== WHAT IS BEING ASKED ==
Please reproduce the news report on fans in Assam mourning Bhupen Hazarika in full, word for word.

== EXCERPT PROVIDED ==

______

Tinsukia (Assam): He is no more, yet his voice filled the streets of many parts of Assam Sunday, as bereaved fans of music maestro Bhupen Hazarika pulled out their collection of the bard's evergreen songs and soaked themselves in his golden voice once again.
In this small town in upper Assam, a music shop played aloud some of Hazarika's most loved songs.
"I still can't believe Bhupen da (or elder brother, as he was endearingly called) is no more. Just listen to that voice...it gives you the gooseflesh," said Arpan Deka, owner of the shop, as Hazarika's "Manuhe Manuhor Baabe" (For Man) played in the backdrop.
"He was the true son of the soil. Bhupenda has done for India, and above all, for Assam, what no one else could do. He may have died physically, but he will live forever in our hearts," added Abhijeet Das, a student.

______

== GIVEN DATA ==
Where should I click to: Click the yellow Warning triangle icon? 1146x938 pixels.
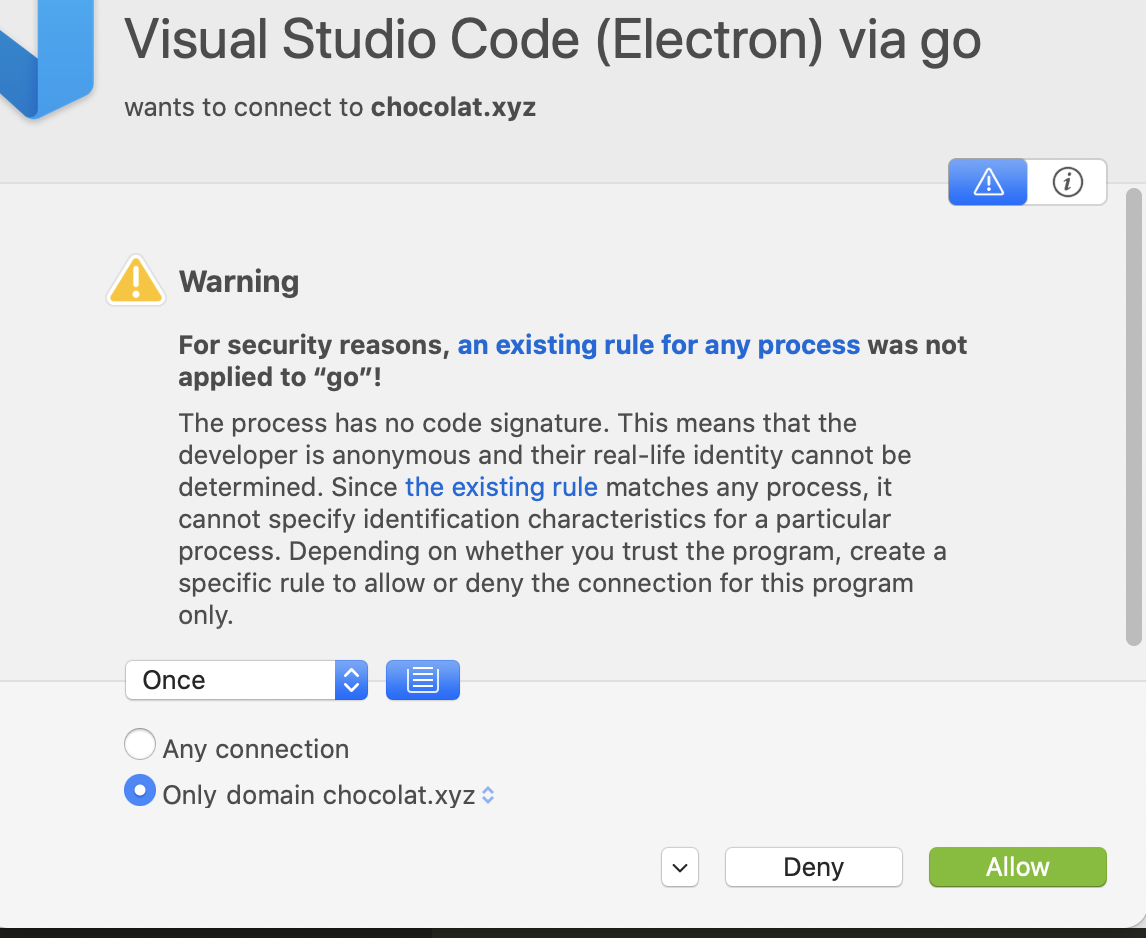[136, 281]
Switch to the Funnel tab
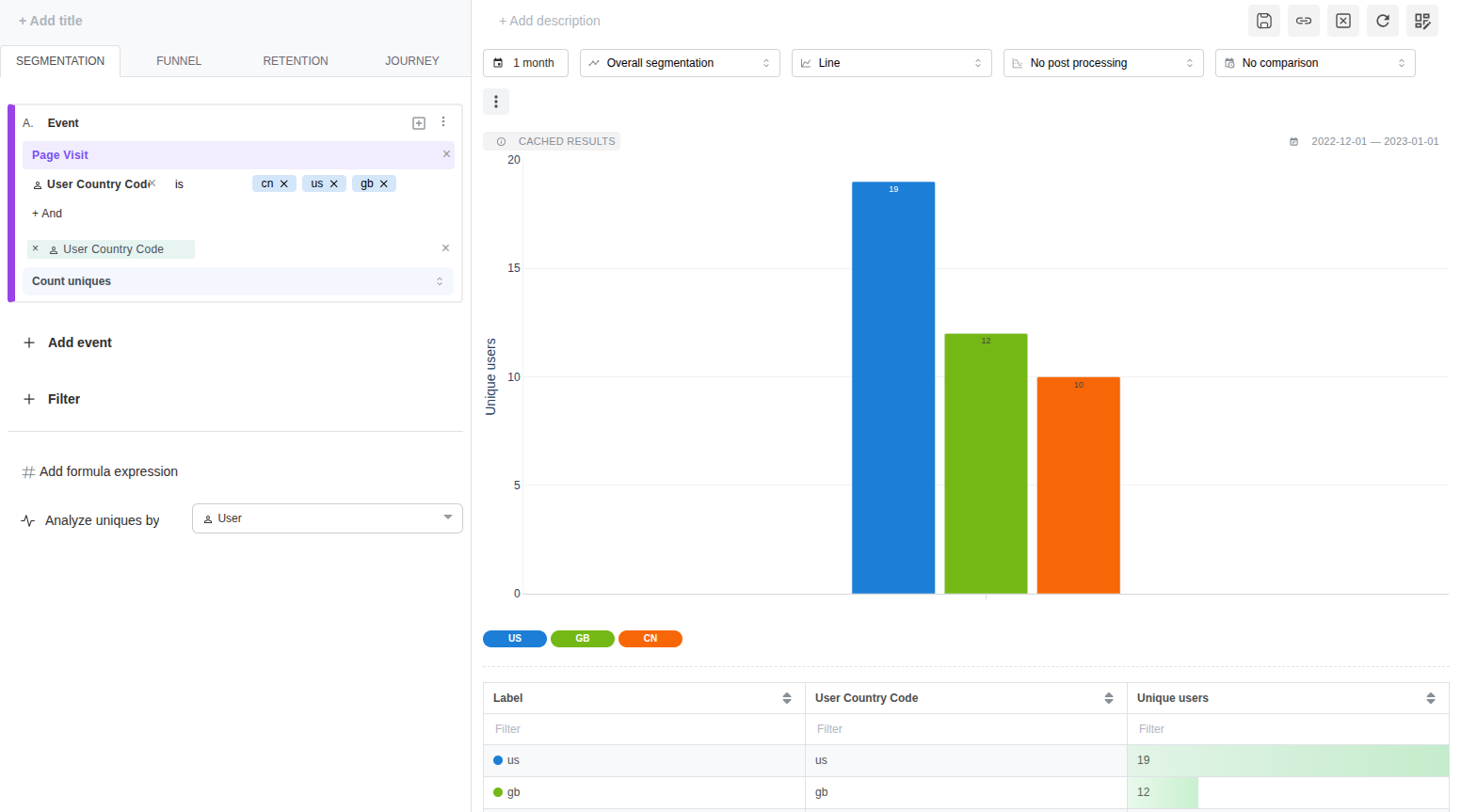The image size is (1461, 812). pyautogui.click(x=179, y=61)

______

== OUTPUT OF THE EXERCISE ==
Tinsukia (Assam): He is no more, yet his voice filled the streets of many parts of Assam Sunday, as bereaved fans of music maestro Bhupen Hazarika pulled out their collection of the bard's evergreen songs and soaked themselves in his golden voice once again.
In this small town in upper Assam, a music shop played aloud some of Hazarika's most loved songs.
"I still can't believe Bhupen da (or elder brother, as he was endearingly called) is no more. Just listen to that voice...it gives you the gooseflesh," said Arpan Deka, owner of the shop, as Hazarika's "Manuhe Manuhor Baabe" (For Man) played in the backdrop.
"He was the true son of the soil. Bhupenda has done for India, and above all, for Assam, what no one else could do. He may have died physically, but he will live forever in our hearts," added Abhijeet Das, a student.